■ Assigned task:
Report every line of the listing below in which the string "agent" occurs.

■ Data for this task:

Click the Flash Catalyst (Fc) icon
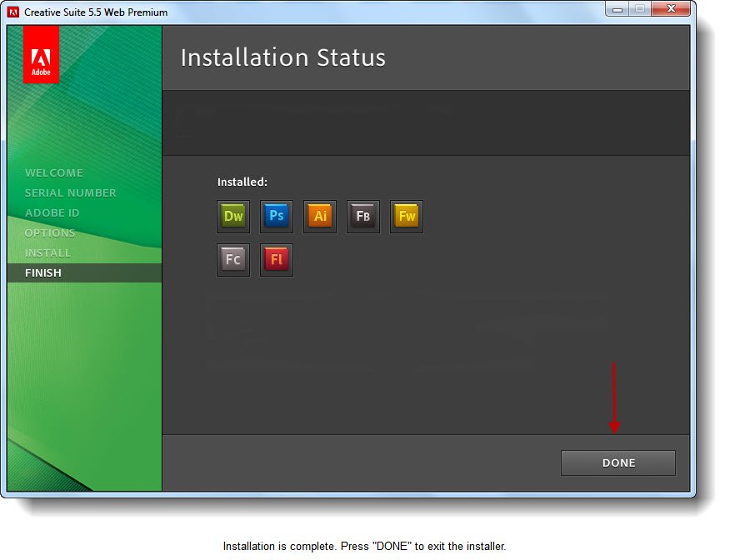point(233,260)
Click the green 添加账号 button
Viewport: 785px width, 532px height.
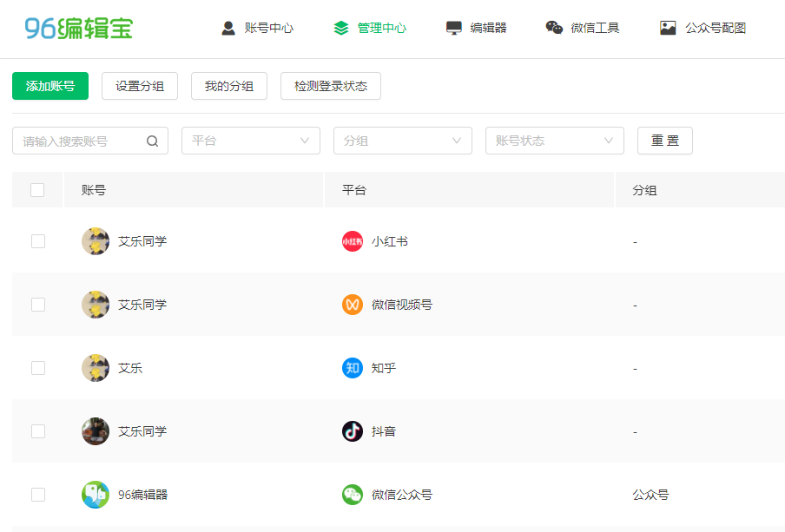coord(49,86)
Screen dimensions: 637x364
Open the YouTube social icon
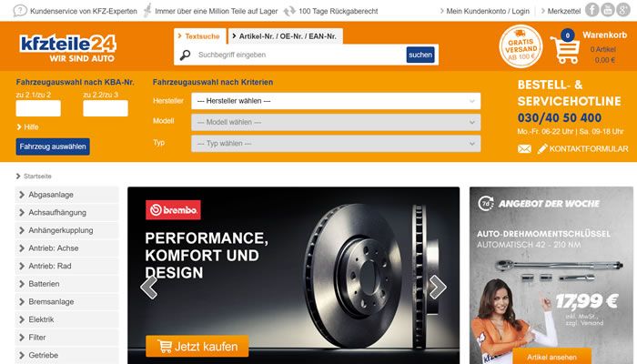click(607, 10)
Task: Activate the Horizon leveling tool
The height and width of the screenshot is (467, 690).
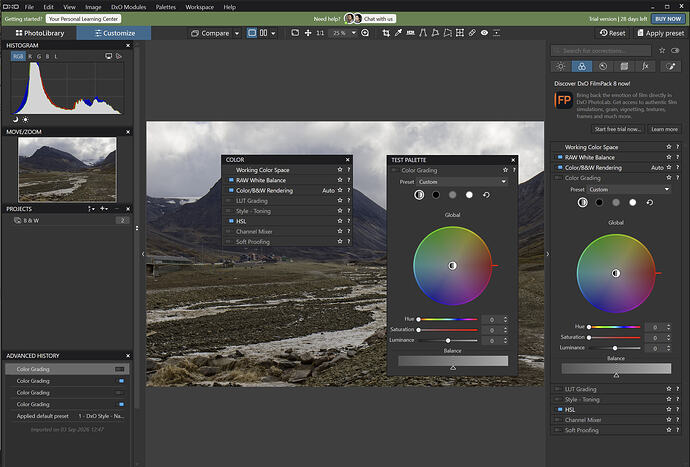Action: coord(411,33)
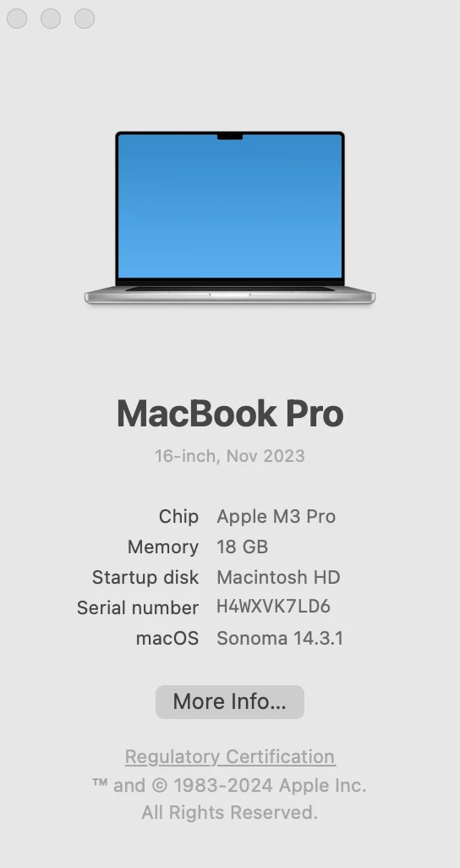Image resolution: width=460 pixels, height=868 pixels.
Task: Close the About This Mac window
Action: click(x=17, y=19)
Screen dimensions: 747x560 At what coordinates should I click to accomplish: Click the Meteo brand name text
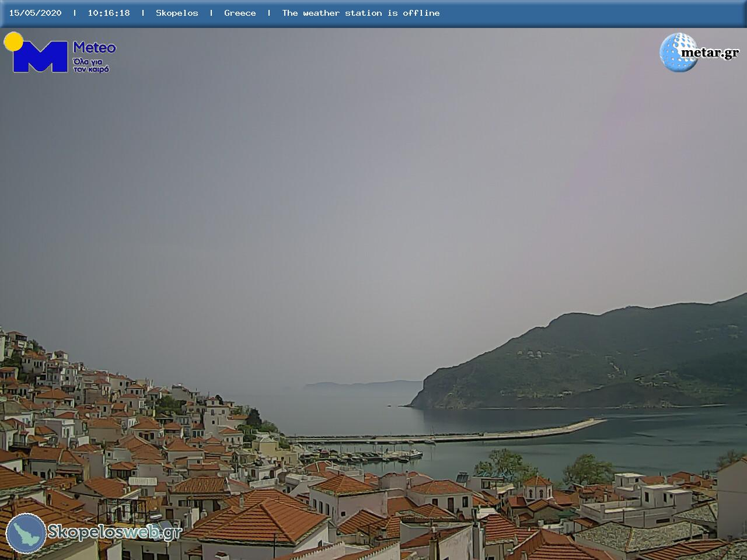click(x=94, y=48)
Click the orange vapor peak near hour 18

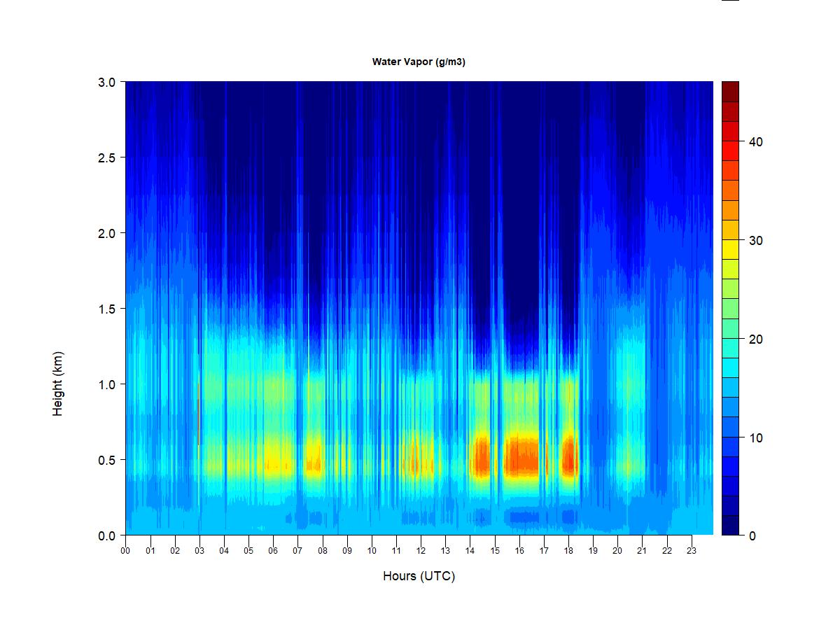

==

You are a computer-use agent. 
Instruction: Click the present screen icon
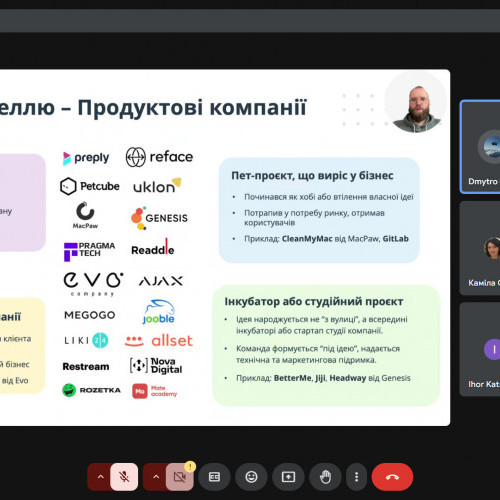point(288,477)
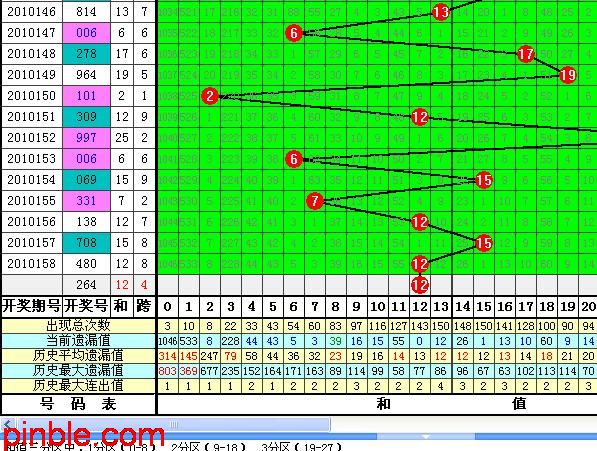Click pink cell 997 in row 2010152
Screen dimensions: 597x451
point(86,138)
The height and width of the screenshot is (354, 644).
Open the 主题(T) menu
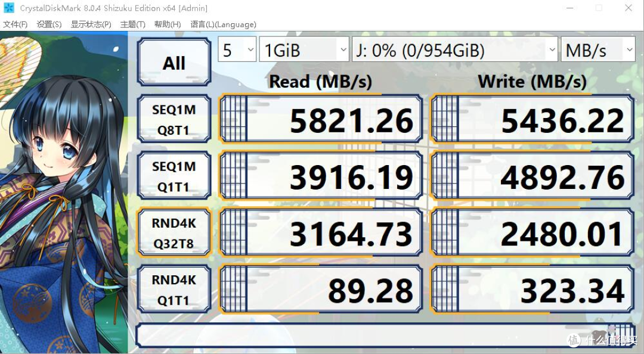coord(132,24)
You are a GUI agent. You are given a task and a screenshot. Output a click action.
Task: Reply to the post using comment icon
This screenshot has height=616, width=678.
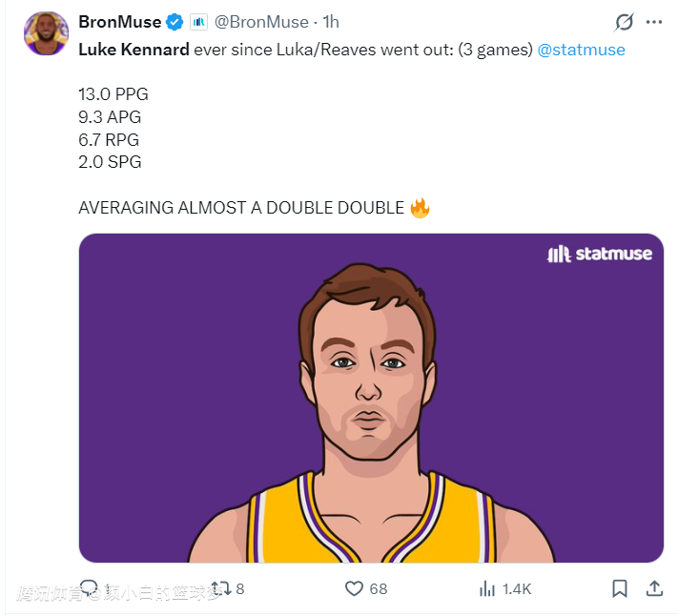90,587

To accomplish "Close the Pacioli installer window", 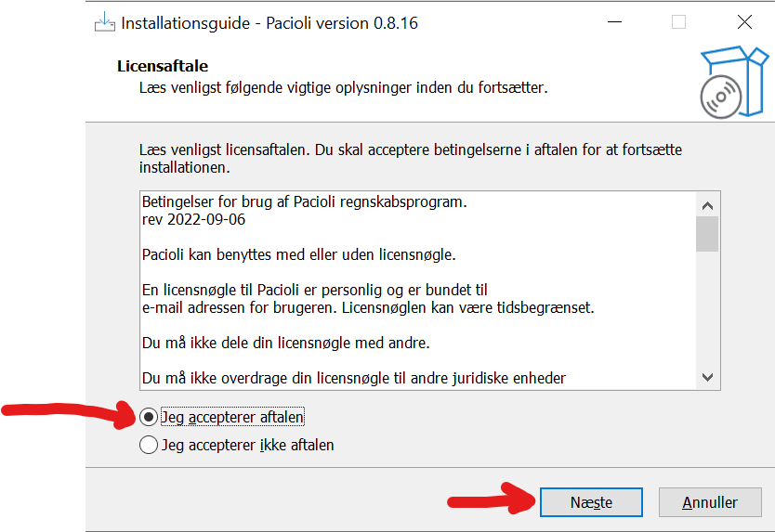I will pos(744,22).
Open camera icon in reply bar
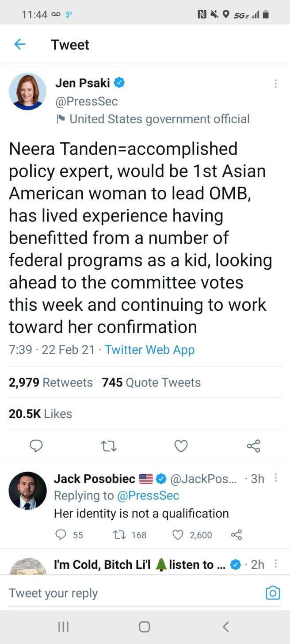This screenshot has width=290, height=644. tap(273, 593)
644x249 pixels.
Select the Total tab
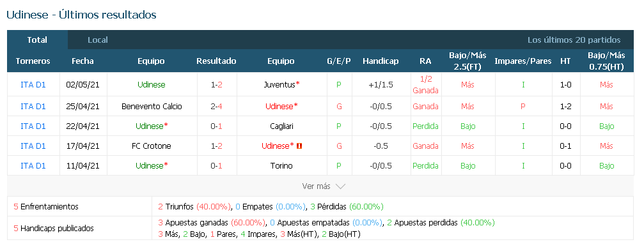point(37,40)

==

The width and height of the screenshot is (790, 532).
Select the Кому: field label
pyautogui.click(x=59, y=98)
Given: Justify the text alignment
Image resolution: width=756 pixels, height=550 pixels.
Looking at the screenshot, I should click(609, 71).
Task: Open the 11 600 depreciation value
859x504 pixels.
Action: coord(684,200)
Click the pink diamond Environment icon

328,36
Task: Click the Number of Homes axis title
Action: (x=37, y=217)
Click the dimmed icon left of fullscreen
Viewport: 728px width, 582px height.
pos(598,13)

■ Written solution:
You are a computer-use agent. 
You are a GUI agent. You are given a task and a screenshot. Output a click action.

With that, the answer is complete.